* What the exercise asks: Transcribe all the records with complete accuracy.
─── Records to process
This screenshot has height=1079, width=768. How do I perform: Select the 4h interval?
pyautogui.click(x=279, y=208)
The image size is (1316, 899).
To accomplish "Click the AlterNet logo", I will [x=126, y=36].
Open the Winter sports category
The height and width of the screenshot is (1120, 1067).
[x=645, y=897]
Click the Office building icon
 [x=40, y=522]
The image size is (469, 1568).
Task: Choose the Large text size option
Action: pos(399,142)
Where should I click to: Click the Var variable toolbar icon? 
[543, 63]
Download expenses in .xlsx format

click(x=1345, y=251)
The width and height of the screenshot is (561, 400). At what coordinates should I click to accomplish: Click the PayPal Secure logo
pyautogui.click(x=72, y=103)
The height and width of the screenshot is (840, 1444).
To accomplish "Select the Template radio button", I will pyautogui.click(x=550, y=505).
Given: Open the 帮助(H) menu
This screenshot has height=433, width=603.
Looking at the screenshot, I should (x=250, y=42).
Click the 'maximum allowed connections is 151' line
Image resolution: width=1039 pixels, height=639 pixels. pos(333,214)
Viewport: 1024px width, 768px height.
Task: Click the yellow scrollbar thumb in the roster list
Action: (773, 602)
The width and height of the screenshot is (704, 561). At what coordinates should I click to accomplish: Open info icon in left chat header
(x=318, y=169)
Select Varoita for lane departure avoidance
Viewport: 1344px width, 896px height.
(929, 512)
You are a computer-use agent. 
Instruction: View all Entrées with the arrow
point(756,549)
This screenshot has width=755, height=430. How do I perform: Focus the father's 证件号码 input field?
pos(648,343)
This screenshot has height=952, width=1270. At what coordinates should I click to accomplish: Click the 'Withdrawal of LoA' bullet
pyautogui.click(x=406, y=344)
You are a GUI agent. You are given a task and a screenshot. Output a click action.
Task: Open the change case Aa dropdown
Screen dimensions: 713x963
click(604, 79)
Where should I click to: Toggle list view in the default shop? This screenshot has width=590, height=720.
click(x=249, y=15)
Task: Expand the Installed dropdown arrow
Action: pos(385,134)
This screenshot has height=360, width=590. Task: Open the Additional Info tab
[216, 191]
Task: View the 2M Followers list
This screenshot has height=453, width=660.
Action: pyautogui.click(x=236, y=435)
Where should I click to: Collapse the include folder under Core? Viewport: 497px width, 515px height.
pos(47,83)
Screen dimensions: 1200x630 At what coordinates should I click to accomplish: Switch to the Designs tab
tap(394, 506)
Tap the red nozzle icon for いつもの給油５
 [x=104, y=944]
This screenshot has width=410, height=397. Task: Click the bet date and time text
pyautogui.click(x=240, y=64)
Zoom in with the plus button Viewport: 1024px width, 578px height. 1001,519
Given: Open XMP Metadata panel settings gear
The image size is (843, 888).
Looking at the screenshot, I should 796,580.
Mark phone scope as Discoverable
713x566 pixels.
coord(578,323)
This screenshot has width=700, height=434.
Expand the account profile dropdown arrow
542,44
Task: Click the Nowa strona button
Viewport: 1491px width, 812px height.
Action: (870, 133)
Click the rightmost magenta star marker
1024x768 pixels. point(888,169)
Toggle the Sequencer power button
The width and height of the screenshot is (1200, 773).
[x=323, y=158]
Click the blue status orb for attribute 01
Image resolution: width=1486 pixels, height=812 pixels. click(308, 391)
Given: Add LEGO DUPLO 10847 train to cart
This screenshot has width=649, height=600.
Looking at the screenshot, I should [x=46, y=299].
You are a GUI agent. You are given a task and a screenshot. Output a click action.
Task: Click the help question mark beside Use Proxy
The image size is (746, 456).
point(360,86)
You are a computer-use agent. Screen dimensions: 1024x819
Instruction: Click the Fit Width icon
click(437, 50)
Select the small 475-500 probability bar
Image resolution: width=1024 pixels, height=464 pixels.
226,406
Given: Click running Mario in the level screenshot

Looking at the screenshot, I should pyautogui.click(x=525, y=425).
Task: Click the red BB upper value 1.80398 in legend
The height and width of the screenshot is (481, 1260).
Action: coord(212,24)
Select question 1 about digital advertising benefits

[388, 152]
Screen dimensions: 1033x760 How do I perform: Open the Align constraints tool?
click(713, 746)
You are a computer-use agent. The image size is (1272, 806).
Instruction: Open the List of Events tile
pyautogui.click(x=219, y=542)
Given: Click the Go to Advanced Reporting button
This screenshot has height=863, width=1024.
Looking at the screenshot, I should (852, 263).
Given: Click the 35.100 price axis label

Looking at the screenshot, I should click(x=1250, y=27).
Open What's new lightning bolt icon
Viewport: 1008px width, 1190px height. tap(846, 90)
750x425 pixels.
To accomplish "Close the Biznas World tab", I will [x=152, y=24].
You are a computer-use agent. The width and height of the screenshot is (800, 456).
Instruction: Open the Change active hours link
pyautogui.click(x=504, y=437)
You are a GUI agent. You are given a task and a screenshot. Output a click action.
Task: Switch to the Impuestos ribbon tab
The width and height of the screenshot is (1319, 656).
──────
* Your response:
This screenshot has height=1079, width=768. How do I perform: Select the 4h interval?
pyautogui.click(x=279, y=208)
The image size is (1316, 899).
To accomplish "Click the AlterNet logo", I will [x=126, y=36].
Open the Winter sports category
The height and width of the screenshot is (1120, 1067).
[x=645, y=897]
Click the Office building icon
 [x=40, y=522]
The image size is (469, 1568).
Task: Choose the Large text size option
Action: pos(399,142)
Where should I click to: Click the Var variable toolbar icon? 
[543, 63]
Download expenses in .xlsx format

click(x=1345, y=251)
The width and height of the screenshot is (561, 400). At what coordinates should I click to accomplish: Click the PayPal Secure logo
pyautogui.click(x=72, y=103)
The height and width of the screenshot is (840, 1444).
To accomplish "Select the Template radio button", I will pyautogui.click(x=550, y=505).
Given: Open the 帮助(H) menu
This screenshot has height=433, width=603.
Looking at the screenshot, I should (x=250, y=42).
Click the 'maximum allowed connections is 151' line
Image resolution: width=1039 pixels, height=639 pixels. pos(333,214)
Viewport: 1024px width, 768px height.
Task: Click the yellow scrollbar thumb in the roster list
Action: (773, 602)
The width and height of the screenshot is (704, 561). At what coordinates should I click to accomplish: Open info icon in left chat header
(x=318, y=169)
Select Varoita for lane departure avoidance
Viewport: 1344px width, 896px height.
(929, 512)
You are a computer-use agent. 
Instruction: View all Entrées with the arrow
point(756,549)
This screenshot has width=755, height=430. How do I perform: Focus the father's 证件号码 input field?
pos(648,343)
This screenshot has height=952, width=1270. At what coordinates should I click to accomplish: Click the 'Withdrawal of LoA' bullet
pyautogui.click(x=406, y=344)
You are a GUI agent. You are given a task and a screenshot. Output a click action.
Task: Open the change case Aa dropdown
Screen dimensions: 713x963
click(604, 79)
Where should I click to: Toggle list view in the default shop? This screenshot has width=590, height=720.
click(x=249, y=15)
Task: Expand the Installed dropdown arrow
Action: pos(385,134)
This screenshot has height=360, width=590. Task: Open the Additional Info tab
[216, 191]
Task: View the 2M Followers list
This screenshot has height=453, width=660.
Action: pyautogui.click(x=236, y=435)
Where should I click to: Collapse the include folder under Core? Viewport: 497px width, 515px height.
pos(47,83)
Screen dimensions: 1200x630 At what coordinates should I click to accomplish: Switch to the Designs tab
tap(394, 506)
Tap the red nozzle icon for いつもの給油５
 [x=104, y=944]
This screenshot has width=410, height=397. Task: Click the bet date and time text
pyautogui.click(x=240, y=64)
Zoom in with the plus button Viewport: 1024px width, 578px height. 1001,519
Given: Open XMP Metadata panel settings gear
The image size is (843, 888).
Looking at the screenshot, I should 796,580.
Mark phone scope as Discoverable
713x566 pixels.
coord(578,323)
This screenshot has width=700, height=434.
Expand the account profile dropdown arrow
542,44
Task: Click the Nowa strona button
Viewport: 1491px width, 812px height.
Action: (870, 133)
Click the rightmost magenta star marker
1024x768 pixels. point(888,169)
Toggle the Sequencer power button
The width and height of the screenshot is (1200, 773).
[x=323, y=158]
Click the blue status orb for attribute 01
Image resolution: width=1486 pixels, height=812 pixels. click(308, 391)
Given: Add LEGO DUPLO 10847 train to cart
This screenshot has width=649, height=600.
Looking at the screenshot, I should [x=46, y=299].
You are a GUI agent. You are given a task and a screenshot. Output a click action.
Task: Click the help question mark beside Use Proxy
The image size is (746, 456).
point(360,86)
You are a computer-use agent. Screen dimensions: 1024x819
Instruction: Click the Fit Width icon
click(437, 50)
Select the small 475-500 probability bar
Image resolution: width=1024 pixels, height=464 pixels.
226,406
Given: Click running Mario in the level screenshot

Looking at the screenshot, I should pyautogui.click(x=525, y=425).
Task: Click the red BB upper value 1.80398 in legend
The height and width of the screenshot is (481, 1260).
Action: coord(212,24)
Select question 1 about digital advertising benefits

[388, 152]
Screen dimensions: 1033x760 How do I perform: Open the Align constraints tool?
click(713, 746)
You are a computer-use agent. The image size is (1272, 806).
Instruction: Open the List of Events tile
pyautogui.click(x=219, y=542)
Given: Click the Go to Advanced Reporting button
This screenshot has height=863, width=1024.
Looking at the screenshot, I should (852, 263).
Given: Click the 35.100 price axis label

Looking at the screenshot, I should click(x=1250, y=27).
Open What's new lightning bolt icon
Viewport: 1008px width, 1190px height. tap(846, 90)
750x425 pixels.
To accomplish "Close the Biznas World tab", I will [x=152, y=24].
You are a computer-use agent. The width and height of the screenshot is (800, 456).
Instruction: Open the Change active hours link
pyautogui.click(x=504, y=437)
You are a GUI agent. You are given a task and a screenshot. Output a click action.
Task: Switch to the Impuestos ribbon tab
The width and height of the screenshot is (1319, 656).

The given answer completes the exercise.